Caesarian sections are now performed in more than 1 in 5 births globally and the rate has risen steadily in all regions since 1990 –correlating with the global rise of the neo-liberal Medical-Industrial Complex. (MIC)

 

I don’t have data on how many of those caesarian sections are performed because of a proven health risk to mother and/or foetus, but the fact that the increase is at a time of claimed improvements in wider maternal / foetal health parameters suggests it is a combination of: women being talked into it by private medical providers; overstretched and underfunded public health services trying to improve efficiency, eg predicting demand and reducing the hours/days pregnant women spend in the care of medical staff; and/or because of the fear of labour and the effects of vaginal delivery.

 

Regionally, the lowest rate of caesarean section is in sub Saharan Africa at 5%.

 

The highest is in Latin America and the Caribbean, at 43%.

 

At current rates of increase, by 2030, 28.5% of women world-wide will have a CS and the projected rise in east Asia is from a current rate of 45% to 63.4%.

 

The rate in the United States for all hospitals is 32.9%; and in 2005-2015 the rate rose by 50%.

 

Elective caesarian section rates are higher among people of colour: 36% of Black, 33% Native American, and 31%of Asian and Pacific Islander babies. (2018-20)

 

Brazil has a rate of 55.5% overall but 84% in private hospitals which cater to the rich. 

 

In NZ, in 2020, it was 31%; in Australia - 38%.

 

The lowest rates in countries in the affluent global north are in Iceland, Israel and Norway.

 

All surgery carries risks which have to be balanced against the benefits.

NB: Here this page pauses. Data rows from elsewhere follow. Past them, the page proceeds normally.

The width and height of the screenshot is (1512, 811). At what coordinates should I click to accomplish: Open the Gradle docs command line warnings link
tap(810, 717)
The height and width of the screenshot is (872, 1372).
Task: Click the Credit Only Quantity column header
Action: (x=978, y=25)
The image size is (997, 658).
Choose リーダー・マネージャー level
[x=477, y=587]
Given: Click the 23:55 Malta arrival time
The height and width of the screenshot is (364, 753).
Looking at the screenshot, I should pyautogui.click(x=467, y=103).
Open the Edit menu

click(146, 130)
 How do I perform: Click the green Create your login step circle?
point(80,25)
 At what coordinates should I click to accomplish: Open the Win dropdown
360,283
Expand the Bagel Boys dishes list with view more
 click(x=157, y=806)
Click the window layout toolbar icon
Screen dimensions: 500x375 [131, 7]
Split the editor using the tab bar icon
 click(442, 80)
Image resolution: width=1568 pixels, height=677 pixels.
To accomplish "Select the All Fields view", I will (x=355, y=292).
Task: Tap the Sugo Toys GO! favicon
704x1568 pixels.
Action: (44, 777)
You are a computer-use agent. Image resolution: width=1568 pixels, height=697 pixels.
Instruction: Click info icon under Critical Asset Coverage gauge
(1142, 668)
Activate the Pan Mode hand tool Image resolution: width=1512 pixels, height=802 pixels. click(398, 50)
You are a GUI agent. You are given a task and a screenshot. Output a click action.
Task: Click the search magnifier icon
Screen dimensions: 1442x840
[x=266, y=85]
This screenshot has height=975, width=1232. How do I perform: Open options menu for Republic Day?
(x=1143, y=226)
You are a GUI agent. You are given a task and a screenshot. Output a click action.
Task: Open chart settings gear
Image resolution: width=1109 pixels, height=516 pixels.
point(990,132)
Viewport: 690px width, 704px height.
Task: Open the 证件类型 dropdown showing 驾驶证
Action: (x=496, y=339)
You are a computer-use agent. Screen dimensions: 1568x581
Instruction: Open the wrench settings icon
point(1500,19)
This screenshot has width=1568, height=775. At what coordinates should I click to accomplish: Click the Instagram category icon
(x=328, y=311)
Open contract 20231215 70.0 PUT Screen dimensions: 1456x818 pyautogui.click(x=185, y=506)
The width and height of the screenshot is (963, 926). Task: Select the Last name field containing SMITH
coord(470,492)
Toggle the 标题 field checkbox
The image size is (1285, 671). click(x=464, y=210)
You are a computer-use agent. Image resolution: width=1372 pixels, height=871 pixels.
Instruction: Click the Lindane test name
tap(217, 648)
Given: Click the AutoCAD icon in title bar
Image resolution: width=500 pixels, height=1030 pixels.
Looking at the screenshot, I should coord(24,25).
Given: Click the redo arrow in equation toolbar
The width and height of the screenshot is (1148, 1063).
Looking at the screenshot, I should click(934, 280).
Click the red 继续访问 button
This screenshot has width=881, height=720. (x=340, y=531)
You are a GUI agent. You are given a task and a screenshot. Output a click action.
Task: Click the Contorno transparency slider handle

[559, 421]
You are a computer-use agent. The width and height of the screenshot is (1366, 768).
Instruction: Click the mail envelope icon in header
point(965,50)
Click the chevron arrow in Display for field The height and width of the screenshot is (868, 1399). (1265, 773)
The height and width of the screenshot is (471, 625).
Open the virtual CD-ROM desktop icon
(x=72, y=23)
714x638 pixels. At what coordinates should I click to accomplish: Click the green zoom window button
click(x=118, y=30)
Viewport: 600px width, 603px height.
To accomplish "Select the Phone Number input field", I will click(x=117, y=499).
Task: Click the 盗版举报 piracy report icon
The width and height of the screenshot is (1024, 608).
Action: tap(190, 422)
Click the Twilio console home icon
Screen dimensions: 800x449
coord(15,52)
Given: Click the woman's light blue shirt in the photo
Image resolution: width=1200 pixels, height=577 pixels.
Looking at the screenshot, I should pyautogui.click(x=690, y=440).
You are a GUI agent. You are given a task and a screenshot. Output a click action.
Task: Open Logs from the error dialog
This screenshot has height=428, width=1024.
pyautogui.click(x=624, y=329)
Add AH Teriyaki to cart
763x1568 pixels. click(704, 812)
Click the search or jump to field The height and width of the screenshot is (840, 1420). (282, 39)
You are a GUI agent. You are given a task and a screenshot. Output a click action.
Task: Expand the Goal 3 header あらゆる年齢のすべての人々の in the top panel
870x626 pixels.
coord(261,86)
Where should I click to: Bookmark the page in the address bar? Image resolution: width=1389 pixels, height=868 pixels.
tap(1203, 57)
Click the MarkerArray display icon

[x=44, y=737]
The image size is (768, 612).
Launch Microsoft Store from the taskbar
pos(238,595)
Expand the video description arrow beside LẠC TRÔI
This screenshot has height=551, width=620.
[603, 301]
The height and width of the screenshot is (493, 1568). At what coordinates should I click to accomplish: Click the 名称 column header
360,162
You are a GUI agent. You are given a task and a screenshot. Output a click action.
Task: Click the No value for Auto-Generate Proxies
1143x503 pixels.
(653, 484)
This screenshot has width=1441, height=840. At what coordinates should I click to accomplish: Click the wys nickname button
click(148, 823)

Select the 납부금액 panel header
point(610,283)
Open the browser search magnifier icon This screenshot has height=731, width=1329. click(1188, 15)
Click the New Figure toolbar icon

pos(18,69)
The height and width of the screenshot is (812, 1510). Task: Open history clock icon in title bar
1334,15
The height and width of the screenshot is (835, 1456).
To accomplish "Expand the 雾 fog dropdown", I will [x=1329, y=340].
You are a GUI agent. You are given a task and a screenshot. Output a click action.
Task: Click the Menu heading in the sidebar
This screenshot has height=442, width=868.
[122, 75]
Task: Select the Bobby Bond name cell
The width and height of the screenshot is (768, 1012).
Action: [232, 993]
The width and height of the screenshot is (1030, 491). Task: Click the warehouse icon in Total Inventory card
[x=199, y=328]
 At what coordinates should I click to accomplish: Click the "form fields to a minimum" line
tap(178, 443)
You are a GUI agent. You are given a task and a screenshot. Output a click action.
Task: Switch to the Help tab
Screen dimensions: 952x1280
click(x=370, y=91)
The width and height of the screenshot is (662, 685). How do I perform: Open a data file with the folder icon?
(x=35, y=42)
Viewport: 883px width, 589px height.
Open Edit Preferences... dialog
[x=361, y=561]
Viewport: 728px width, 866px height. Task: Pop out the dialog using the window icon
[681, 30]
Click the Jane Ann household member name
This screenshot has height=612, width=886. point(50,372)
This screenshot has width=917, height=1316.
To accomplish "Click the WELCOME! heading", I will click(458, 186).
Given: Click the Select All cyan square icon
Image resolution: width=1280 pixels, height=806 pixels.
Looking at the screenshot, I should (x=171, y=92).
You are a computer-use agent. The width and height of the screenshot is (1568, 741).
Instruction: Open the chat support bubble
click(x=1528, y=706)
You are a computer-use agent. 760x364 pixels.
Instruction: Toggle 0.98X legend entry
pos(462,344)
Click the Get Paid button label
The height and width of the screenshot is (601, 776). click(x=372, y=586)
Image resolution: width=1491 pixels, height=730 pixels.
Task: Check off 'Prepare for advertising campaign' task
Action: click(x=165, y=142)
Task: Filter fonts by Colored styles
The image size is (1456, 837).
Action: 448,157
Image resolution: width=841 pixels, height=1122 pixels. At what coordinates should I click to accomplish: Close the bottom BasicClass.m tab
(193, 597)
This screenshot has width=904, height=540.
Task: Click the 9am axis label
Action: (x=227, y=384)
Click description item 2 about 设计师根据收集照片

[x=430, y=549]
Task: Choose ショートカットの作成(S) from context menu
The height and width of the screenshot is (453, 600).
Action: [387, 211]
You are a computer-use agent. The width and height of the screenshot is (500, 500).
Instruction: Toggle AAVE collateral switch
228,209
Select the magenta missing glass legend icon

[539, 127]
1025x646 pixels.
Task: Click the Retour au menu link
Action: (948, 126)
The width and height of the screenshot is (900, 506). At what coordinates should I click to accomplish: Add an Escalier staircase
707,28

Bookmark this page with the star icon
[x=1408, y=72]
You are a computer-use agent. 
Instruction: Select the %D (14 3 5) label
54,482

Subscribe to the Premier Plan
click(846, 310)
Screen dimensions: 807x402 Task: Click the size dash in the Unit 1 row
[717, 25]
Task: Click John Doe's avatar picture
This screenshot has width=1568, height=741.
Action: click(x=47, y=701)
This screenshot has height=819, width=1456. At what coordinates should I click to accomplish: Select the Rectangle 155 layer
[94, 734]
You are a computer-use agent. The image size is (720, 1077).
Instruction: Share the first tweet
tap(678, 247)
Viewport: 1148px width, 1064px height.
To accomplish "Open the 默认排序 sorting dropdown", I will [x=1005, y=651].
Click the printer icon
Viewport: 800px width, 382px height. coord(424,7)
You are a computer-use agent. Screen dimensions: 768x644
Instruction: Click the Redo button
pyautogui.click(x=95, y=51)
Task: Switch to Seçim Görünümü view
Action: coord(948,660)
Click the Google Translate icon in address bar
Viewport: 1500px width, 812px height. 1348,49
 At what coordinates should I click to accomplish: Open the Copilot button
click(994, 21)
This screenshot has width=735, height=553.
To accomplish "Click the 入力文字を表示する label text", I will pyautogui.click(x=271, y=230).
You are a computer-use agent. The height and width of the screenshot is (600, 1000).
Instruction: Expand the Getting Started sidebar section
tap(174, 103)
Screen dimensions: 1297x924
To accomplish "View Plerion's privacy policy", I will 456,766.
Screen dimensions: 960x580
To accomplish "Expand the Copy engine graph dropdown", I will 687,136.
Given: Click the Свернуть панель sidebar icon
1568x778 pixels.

Surgery, in effect, inflicts degrees and types of harm in order to save lives, cure or slow diseases etc.

 

Caesarian section is known to involve an increased risk for mothers of haemorrhage, infections and blood clots.

 

90% of women who have a caesarian section for the first delivery will have one for all subsequent deliveries and each one increases risk of uterine rupture – scar tissue is never as strong.

 

Caesarian section has long been statistically associated with a range of neonatal health issues including respiratory morbidities, asthma, acute lymphoblastic leukaemia, and neurodevelopmental impairments.

 

The latter is thought variously to be caused by exposure to toxins from general anaesthesia, the acquisition and composition of microbiota in neonates which occurs in passage through the birth canal, and oxytocin levels.

 

Given the increase in autism spectrum disorder (ASD) globally since 1990, and the rise in deliveries via caesarian sections, there has been research into possible links, some of which have concluded that the correlation is compelling enough to avoid unnecessary caesarian sections.

 

With the rise of the medical-industrial complex which now dominates medicine, studies that might bring the MIC’s profit-centred and ethically dodgy practices under scrutiny, struggle to get funding and/or the findings are suppressed in various ways.

 

Thus possible links between ASD and birth via caesarian section are dismissed as being statistically insignificant, and researchers and health professionals calling for a reversal of the trend to more and more elective caesarian sections are not listened to.